Twitter posts examples
Twitter Post examples

6. Use scheduling tools provided free of charge by Twitter and Facebook

Rural businesses often struggle with broadband connection. This is where scheduling comes in. Using scheduling tools will help you get your posts lined up in advance, making the most of the times your internet connection is at its optimum.

Both Facebook and Twitter have their own scheduling tools. With Facebook, you can schedule posts right from your page by choosing when and what time they are published.

Twitter has its own platform called TweetDeck, which you can use to schedule your Tweets. Of course, there are many other tools out there; pick the one that suits you best.

7. Boost posts or place adverts on Facebook to ensure your business is seen

Nowadays organic Facebook reach is nearly non-existent, so you need to invest for your audience to see your business.

Check on your business page under Publishing Tools – you can see all your posts and how well they did – boost the ones, which have already a good ‘reach’, as it means Facebook likes the content.

BUT – ensure you set the right target audience! Get more bang for your buck by using Facebook’s facility to set just the right audience for your business.

It is pointless paying for UK wide placements, if your target customers are in a defined geographical area.

Yes, you may have a fabulous reach, however could they really become your customers?


8. Join local Tweetchats

Tweet chats are chats that take place on Twitter, and they really help to increase visibility and reach. Simply explore the Twitter Hours for your location, county, activity or business.
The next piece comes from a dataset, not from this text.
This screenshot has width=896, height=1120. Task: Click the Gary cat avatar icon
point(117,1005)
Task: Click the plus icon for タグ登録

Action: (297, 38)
If you have a rural wedding venue you might look out for #WeddingWednesday and #WeddingHour to engage with your industry.

Search for them in your search window and see when it’s happening and join in!

9. Check your hashtags!

Hashtags help categorise conversations on social media. They are used predominantly on Twitter, Instagram and LinkedIn. They are a great way to find conversations you can join, or even just to help you do some research.

Before using a popular hashtag, check out the content under it, after all, if it is being abused, as the once popular #Shoutout now is – you would not want your business associated with that tag. Great ones to use are the weekday tags, such as #MondayMotivation #TravelTuesday #WednesdayWisdom #ThursdayThoughts #HappyFriday, and so on.

Another great way to get visibility for your business is to create a brand hashtag. This is particular to your business and you would use it when sharing your own content. It’s a great way to check how far your content travels.

10. Include links and/or images and videos in your posts

We all have short attention spans, so think about including images or videos with your posts. What would make your audience stop and read your post?

Not only does your content become more visible, your audience has something to interact with, which helps to increase the organic reach of the post.

Use links to content on your website or links to content of other pages, which is relevant to your business.

Post short videos of your business activities or even create one with the help of Facebook, by uploading up to 10 relevant images and letting them create it for you!

Other networks

In this article, I’ve focused on Facebook and Twitter. There are, of course other social media platforms you can use, such as Instagram, Pinterest, LinkedIn, and so on.

Work out if your audience uses these before you dive into using them for your business. As a guide, here’s how they generally break down:

Instagram has a younger audience and is highly visual, so if you are an interior designer, cake creator, or photographer, this is a platform you should add to your social media schedule.

Pinterest is also a highly visual platform and often used to gather ideas and mood boards. It’s perfect for a rural business in the wedding industry. Many brides-to-be plan their weddings using Pinterest.

LinkedIn is very much a professional Business to Business platform; however, many businesses are seeing the potential to network using LinkedIn.

Whichever network you choose, remember to take a structured approach and create a plan that will help you achieve the results you want.